**** SUPPLIED MATERIAL

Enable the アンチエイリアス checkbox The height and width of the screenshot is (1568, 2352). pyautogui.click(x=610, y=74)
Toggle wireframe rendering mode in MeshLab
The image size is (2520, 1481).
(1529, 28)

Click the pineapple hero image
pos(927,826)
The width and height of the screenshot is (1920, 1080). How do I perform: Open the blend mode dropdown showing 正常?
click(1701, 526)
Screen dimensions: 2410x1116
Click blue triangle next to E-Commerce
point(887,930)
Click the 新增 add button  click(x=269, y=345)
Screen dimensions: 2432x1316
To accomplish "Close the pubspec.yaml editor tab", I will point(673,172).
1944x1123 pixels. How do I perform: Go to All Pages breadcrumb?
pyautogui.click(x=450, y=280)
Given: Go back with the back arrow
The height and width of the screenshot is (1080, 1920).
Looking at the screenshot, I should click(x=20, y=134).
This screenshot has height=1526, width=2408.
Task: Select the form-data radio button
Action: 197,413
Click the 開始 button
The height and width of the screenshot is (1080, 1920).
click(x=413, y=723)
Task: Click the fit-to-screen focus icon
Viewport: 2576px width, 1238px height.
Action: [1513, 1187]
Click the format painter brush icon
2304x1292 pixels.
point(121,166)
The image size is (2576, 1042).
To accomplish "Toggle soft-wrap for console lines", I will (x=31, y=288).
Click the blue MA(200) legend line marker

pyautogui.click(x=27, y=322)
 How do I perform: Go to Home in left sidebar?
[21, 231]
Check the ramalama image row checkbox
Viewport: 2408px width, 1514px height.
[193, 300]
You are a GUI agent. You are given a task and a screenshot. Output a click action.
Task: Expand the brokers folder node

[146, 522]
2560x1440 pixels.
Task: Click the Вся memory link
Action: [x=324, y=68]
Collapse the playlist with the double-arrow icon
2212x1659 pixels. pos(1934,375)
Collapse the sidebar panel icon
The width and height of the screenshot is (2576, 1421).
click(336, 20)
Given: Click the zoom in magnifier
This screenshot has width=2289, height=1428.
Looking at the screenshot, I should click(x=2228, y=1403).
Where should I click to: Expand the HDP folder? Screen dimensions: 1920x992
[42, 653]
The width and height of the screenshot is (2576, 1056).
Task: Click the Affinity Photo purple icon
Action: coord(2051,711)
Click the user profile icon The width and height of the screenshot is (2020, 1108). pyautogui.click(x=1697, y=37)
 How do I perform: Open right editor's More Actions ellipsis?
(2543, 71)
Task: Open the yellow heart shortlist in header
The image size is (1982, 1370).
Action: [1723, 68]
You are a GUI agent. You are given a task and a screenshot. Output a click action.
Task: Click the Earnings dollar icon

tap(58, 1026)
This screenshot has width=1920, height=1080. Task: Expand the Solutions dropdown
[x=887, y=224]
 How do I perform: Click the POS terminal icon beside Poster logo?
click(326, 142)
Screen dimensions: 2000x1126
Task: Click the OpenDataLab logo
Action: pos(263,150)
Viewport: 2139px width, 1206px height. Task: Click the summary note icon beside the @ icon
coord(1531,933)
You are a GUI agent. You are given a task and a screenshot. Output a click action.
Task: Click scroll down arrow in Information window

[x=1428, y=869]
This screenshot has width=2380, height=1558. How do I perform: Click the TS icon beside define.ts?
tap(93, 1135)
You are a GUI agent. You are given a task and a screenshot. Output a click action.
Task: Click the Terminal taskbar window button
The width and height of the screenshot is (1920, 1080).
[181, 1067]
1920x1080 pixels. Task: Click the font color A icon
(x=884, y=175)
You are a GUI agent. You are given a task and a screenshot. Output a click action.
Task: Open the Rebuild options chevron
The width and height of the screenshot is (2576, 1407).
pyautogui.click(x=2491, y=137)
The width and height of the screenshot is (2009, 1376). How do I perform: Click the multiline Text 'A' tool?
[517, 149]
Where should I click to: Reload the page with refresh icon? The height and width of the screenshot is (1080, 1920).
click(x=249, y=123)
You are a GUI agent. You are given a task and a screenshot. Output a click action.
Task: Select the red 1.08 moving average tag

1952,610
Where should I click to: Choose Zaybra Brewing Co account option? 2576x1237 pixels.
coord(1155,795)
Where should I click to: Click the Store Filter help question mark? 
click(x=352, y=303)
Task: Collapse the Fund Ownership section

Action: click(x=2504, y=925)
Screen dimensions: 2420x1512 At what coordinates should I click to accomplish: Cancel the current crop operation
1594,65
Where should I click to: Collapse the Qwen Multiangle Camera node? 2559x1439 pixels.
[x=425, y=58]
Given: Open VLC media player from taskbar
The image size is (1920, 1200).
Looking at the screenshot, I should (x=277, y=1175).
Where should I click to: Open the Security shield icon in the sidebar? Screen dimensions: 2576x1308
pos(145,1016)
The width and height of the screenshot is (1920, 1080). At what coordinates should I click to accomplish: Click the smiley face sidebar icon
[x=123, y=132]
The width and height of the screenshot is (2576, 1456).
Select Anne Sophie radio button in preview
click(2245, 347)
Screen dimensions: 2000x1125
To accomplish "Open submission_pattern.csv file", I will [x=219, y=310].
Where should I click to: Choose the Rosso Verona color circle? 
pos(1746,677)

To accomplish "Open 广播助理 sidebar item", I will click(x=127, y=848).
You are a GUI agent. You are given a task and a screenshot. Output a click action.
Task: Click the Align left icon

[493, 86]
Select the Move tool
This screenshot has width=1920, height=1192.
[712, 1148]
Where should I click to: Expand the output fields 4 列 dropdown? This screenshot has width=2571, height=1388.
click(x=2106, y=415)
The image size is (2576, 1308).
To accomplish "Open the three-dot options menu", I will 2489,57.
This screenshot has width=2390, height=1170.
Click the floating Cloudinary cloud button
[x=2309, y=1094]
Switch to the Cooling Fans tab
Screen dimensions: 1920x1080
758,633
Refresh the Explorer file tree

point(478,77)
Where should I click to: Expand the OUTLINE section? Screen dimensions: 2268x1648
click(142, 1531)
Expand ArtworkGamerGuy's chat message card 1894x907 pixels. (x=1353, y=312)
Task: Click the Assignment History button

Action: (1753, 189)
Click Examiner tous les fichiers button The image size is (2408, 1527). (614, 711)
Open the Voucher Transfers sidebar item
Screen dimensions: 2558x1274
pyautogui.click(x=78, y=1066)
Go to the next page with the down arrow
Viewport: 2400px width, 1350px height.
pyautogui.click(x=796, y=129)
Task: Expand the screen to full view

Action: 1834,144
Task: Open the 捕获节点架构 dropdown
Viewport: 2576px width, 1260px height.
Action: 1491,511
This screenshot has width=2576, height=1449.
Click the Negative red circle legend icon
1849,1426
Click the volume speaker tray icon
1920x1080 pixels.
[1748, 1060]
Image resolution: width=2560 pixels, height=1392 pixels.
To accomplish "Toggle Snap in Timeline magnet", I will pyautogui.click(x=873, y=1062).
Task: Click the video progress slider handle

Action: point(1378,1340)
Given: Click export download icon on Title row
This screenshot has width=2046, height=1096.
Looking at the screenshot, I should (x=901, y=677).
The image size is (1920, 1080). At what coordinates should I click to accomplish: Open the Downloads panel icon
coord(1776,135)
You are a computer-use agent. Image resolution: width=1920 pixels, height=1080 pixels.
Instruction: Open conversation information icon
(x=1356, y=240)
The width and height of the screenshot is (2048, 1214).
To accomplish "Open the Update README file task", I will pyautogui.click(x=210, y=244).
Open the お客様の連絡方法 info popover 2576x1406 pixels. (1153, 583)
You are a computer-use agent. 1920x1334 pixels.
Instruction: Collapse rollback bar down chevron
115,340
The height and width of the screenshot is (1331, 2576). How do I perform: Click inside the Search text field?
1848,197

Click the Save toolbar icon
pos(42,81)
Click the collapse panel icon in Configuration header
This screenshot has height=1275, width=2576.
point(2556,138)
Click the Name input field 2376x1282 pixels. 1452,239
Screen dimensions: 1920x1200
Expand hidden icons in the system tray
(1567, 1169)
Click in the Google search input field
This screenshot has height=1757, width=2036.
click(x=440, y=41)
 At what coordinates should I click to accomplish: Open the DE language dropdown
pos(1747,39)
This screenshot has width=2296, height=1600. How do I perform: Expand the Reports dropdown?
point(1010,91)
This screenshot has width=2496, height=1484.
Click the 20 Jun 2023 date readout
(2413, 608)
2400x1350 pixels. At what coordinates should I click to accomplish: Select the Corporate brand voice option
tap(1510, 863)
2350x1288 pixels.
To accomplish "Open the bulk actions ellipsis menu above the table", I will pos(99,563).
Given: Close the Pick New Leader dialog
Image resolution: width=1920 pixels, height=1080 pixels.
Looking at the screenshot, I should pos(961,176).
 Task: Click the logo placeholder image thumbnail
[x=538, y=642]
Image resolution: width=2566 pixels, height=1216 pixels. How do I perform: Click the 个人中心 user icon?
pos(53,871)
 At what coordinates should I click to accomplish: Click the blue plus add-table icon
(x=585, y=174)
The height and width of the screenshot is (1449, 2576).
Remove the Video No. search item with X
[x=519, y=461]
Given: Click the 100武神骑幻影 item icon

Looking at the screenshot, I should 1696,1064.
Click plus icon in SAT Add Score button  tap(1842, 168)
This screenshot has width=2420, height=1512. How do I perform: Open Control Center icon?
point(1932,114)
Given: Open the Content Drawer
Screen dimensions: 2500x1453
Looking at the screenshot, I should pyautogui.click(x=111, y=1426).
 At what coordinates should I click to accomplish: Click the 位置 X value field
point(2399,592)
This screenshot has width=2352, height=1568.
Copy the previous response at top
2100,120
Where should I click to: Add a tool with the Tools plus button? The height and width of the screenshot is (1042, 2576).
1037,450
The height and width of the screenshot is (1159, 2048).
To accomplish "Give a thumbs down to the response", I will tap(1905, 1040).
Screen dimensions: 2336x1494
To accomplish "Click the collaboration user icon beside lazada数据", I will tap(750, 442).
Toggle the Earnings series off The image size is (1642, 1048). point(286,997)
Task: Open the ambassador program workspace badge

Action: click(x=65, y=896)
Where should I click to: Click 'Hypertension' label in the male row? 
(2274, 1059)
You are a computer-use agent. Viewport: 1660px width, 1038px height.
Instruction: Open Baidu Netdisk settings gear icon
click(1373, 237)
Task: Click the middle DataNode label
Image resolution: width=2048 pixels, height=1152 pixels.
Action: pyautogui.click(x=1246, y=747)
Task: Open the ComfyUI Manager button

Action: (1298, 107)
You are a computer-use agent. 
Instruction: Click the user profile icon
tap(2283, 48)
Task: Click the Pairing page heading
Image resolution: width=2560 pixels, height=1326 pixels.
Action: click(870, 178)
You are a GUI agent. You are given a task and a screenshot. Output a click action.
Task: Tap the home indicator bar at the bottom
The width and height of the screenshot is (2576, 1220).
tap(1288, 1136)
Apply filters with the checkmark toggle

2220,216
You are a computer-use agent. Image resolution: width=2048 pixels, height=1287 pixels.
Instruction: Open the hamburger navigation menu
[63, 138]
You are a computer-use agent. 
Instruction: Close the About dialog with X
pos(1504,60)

********

TASK:
Output each line of the records above exactly, beginning at the first, and stop once the line containing "Click the 新增" has been output.

WRITTEN SOLUTION:
Enable the アンチエイリアス checkbox The height and width of the screenshot is (1568, 2352). pyautogui.click(x=610, y=74)
Toggle wireframe rendering mode in MeshLab
The image size is (2520, 1481).
(1529, 28)

Click the pineapple hero image
pos(927,826)
The width and height of the screenshot is (1920, 1080). How do I perform: Open the blend mode dropdown showing 正常?
click(1701, 526)
Screen dimensions: 2410x1116
Click blue triangle next to E-Commerce
point(887,930)
Click the 新增 add button  click(x=269, y=345)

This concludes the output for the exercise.